» **EXERCISE PROMPT**
The data below is to be set down again exactly as written.

» **RECORDS SHOWN**
- Opening Delimiter -

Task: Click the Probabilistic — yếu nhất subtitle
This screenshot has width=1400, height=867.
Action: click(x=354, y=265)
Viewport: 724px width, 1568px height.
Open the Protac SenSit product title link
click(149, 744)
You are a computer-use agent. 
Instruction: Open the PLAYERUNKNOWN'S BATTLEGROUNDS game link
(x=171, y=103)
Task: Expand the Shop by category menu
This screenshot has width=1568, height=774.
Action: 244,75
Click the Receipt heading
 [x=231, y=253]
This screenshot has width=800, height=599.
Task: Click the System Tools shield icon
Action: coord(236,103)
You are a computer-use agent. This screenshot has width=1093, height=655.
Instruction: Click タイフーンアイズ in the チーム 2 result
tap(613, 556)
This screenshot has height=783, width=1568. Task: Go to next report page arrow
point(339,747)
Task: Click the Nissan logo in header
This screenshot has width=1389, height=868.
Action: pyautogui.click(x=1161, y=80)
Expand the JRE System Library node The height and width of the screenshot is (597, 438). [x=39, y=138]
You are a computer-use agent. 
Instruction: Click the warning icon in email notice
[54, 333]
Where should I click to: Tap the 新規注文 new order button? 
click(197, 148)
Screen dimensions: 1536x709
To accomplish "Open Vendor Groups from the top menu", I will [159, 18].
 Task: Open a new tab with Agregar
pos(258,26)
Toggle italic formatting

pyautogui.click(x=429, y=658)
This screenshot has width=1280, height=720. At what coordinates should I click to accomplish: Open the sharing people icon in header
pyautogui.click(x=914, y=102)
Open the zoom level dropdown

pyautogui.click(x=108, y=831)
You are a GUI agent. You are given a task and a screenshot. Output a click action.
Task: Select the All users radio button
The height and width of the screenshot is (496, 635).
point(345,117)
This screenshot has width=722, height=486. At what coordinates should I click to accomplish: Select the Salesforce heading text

- Closing Delimiter -

» **RESULT OF THIS EXERCISE**
Task: Click the Probabilistic — yếu nhất subtitle
This screenshot has width=1400, height=867.
Action: click(x=354, y=265)
Viewport: 724px width, 1568px height.
Open the Protac SenSit product title link
click(149, 744)
You are a computer-use agent. 
Instruction: Open the PLAYERUNKNOWN'S BATTLEGROUNDS game link
(x=171, y=103)
Task: Expand the Shop by category menu
This screenshot has width=1568, height=774.
Action: 244,75
Click the Receipt heading
 [x=231, y=253]
This screenshot has width=800, height=599.
Task: Click the System Tools shield icon
Action: coord(236,103)
You are a computer-use agent. This screenshot has width=1093, height=655.
Instruction: Click タイフーンアイズ in the チーム 2 result
tap(613, 556)
This screenshot has height=783, width=1568. Task: Go to next report page arrow
point(339,747)
Task: Click the Nissan logo in header
This screenshot has width=1389, height=868.
Action: pyautogui.click(x=1161, y=80)
Expand the JRE System Library node The height and width of the screenshot is (597, 438). [x=39, y=138]
You are a computer-use agent. 
Instruction: Click the warning icon in email notice
[54, 333]
Where should I click to: Tap the 新規注文 new order button? 
click(197, 148)
Screen dimensions: 1536x709
To accomplish "Open Vendor Groups from the top menu", I will [159, 18].
 Task: Open a new tab with Agregar
pos(258,26)
Toggle italic formatting

pyautogui.click(x=429, y=658)
This screenshot has width=1280, height=720. At what coordinates should I click to accomplish: Open the sharing people icon in header
pyautogui.click(x=914, y=102)
Open the zoom level dropdown

pyautogui.click(x=108, y=831)
You are a GUI agent. You are given a task and a screenshot. Output a click action.
Task: Select the All users radio button
The height and width of the screenshot is (496, 635).
point(345,117)
This screenshot has width=722, height=486. At what coordinates should I click to accomplish: Select the Salesforce heading text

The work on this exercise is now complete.